从指针到成员的模板推导，其中至少一个成员指针是已知的

Question

Consider a struct with static method templates that accept pointer-to-member functions. Note that when one of the arguments to the methods is an actual pointer-to-member function, both template parameters can be deduced, regardless if the other argument is a nullptr or not.

See questions below the following code:

struct Checker
{
    template <typename T, typename V>
    static void Check(
        V(T::*getter)(),
        void(T::*setter)(V)
    );

    template <typename T, typename V>
    static void CheckDefault(
        V(T::*getter)() = nullptr,
        void(T::*setter)(V) = nullptr
    );
};

struct Test
{
    int Value();
    void Value(int);

    int Getter();
    void Setter(int);
};

Checker::CheckDefault(&Test::Value);           //1
Checker::CheckDefault(&Test::Value, nullptr);  //2
Checker::Check(&Test::Value, nullptr);         //3

Checker::CheckDefault(&Test::Getter);          //4
Checker::CheckDefault(&Test::Getter, nullptr); //5
Checker::Check(&Test::Getter, nullptr);        //6

• Why can the correct overload of &Test::Value be determined in 1, but not in 2 and 3?
• Why are 1 and 4 able to deduce the correct typenames, but 2, 3, 5 and 6 not?

---

Edit

I was expecting to be able to call the methods with at least one of the two arguments set to an actual pointer-to-member function, causing deduction to succeed. Like so:

Checker::Check(&Test::Value, &Test::Value); // Both getter and setter
Checker::Check(&Test::Value, nullptr); // Only getter
Checker::Check(nullptr, &Test::Value); // Only setter

---

Edit

The discussion in the excepted answer by @Oliv explaining why it doesn't work as I expected, pointed me in the right direction for solving my specific problem.

I ended up using forwarders, as @Ben Voigt suggested. Something like:

template <typename T, typename V>
using GetterT = V(T::*)();

template <typename T, typename V>
using SetterT = void(T::*)(V);

template <typename T, typename V>
void Checker::CheckGetterAndSetter(
    GetterT<T, V> getter,
    SetterT<T, V> setter
)
{
    // Do stuff with getter and setter.
}

template <typename T, typename V>
void Checker::CheckGetter(
    GetterT<T, V> getter
)
{
    SetterT<T, V> null = nullptr;
    return CheckGetterAndSetter(getter, null);
}

template <typename T, typename V>
void Checker::CheckSetter(
    SetterT<T, V> setter
)
{
    GetterT<T, V> null = nullptr;
    return CheckGetterAndSetter(null, setter);
}

Answer 1

TL;DR It succeeds because default arguments are not used for template argument deduction . In the others cases (2,3,5,6) it fails because nullptr_t has not the form of a T(U::*)(V) (not even a T* ).

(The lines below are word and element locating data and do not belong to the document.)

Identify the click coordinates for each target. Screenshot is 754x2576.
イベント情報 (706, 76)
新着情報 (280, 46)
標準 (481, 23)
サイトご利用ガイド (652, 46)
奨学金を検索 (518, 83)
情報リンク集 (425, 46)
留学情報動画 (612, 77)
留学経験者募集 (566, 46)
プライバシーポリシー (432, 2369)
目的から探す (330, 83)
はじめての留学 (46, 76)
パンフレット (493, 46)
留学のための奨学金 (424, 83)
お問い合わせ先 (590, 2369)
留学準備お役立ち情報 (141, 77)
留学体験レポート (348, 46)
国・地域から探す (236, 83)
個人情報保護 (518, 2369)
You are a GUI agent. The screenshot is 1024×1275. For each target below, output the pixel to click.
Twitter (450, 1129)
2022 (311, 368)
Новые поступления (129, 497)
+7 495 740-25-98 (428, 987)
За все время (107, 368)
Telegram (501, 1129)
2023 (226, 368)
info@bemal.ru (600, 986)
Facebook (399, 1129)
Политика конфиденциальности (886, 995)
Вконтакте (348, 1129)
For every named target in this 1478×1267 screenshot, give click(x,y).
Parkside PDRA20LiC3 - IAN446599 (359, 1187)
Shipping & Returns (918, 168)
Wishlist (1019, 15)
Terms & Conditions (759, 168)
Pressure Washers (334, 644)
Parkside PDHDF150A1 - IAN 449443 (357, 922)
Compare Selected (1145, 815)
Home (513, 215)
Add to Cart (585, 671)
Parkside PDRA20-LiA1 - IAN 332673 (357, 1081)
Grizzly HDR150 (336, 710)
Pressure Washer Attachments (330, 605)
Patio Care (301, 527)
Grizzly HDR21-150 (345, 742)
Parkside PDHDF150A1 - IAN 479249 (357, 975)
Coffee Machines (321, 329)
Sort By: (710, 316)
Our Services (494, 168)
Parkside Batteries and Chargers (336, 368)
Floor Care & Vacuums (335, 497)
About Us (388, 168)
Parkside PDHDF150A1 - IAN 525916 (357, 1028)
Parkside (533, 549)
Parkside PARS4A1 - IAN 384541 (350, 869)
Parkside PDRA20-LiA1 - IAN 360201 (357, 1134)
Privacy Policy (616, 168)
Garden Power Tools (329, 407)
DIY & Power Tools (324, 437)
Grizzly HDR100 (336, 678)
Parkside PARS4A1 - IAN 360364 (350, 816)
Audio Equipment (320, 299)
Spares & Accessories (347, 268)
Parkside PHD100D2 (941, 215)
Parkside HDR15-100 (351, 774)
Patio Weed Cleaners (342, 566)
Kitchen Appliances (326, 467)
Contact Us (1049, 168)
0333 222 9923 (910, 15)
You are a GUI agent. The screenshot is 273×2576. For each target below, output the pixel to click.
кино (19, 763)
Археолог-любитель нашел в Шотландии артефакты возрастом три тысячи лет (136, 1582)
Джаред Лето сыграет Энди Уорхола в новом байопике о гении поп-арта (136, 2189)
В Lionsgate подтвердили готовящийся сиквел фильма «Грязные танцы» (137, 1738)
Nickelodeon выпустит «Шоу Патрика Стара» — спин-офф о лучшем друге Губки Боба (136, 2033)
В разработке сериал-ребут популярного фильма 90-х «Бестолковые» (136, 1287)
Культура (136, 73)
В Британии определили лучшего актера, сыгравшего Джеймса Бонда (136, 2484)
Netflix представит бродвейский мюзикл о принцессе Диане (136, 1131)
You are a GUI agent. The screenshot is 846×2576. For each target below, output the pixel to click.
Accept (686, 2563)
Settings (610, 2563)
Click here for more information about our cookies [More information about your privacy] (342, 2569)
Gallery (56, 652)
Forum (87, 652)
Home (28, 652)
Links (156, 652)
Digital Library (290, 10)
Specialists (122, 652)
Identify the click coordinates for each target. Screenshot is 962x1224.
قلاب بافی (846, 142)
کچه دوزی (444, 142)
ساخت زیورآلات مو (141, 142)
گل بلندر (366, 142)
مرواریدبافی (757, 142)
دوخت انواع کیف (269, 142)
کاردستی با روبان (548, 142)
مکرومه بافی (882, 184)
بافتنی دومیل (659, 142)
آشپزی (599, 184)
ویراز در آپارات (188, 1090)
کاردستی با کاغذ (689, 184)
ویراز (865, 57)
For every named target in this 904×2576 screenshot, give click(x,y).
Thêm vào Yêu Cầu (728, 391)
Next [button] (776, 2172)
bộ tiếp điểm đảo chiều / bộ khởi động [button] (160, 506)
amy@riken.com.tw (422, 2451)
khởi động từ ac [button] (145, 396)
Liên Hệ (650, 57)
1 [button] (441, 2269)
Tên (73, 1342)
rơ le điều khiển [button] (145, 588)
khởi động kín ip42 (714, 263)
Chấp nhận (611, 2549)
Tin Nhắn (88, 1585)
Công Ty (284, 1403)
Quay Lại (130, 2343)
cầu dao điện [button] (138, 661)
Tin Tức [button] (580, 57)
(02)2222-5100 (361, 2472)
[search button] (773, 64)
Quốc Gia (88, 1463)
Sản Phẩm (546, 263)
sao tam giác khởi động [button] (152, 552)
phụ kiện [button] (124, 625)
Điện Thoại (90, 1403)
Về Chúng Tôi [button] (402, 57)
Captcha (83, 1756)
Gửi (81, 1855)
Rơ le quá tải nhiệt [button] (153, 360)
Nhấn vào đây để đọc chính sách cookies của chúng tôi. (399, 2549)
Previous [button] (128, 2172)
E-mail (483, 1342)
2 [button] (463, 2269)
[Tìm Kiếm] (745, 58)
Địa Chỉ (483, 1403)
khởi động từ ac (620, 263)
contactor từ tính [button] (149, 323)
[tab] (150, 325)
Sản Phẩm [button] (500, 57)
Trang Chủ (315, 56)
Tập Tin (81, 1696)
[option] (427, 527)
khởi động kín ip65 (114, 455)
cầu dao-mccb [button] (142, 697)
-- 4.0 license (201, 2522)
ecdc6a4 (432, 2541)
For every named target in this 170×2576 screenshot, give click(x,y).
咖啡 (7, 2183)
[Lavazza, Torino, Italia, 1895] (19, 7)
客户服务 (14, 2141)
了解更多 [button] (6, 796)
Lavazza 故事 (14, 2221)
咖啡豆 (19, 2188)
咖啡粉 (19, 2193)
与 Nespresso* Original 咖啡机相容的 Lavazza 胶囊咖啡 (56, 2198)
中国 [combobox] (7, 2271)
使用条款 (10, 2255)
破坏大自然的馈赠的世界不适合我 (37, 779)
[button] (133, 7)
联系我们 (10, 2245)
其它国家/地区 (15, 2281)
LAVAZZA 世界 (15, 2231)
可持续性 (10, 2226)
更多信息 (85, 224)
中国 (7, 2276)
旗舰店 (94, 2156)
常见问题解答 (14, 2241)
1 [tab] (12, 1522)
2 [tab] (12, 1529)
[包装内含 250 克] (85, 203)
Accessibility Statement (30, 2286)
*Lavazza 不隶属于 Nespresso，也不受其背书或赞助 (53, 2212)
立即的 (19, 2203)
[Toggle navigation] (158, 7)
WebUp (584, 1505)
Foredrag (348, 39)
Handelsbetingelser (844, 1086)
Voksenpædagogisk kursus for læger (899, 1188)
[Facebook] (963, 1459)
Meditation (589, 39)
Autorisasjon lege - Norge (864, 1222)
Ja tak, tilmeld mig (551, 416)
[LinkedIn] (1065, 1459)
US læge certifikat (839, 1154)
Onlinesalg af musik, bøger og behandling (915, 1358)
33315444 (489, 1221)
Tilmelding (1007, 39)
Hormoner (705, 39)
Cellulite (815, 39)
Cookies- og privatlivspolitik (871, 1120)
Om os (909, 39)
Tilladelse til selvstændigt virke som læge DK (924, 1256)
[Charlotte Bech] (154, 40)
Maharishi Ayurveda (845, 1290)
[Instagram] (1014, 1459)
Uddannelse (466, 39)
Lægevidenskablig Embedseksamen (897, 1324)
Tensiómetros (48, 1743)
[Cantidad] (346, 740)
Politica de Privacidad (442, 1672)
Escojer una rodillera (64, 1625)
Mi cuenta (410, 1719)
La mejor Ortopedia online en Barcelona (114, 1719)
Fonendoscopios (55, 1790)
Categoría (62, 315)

Let's take a simpler example:

template<class T>
void f(T,T*=nullptr);
int main(){
  f(10,nullptr);// (1) error
  f(10);// (2) OK
  }

For (1) the compiler considers it should be able to deduce T from both the first argument and second arguments because a parameter of the form T or T* are deductibles . Since nullptr_t as not the shape of a T* the compilation fails.

For (2) the compiler only performs template argument deduction for the first parameter of the function because default arguments does not play in template argument deduction . So it deduces without ambiguity that T is int . Then when the function will be called, nullptr will be converted to a int* .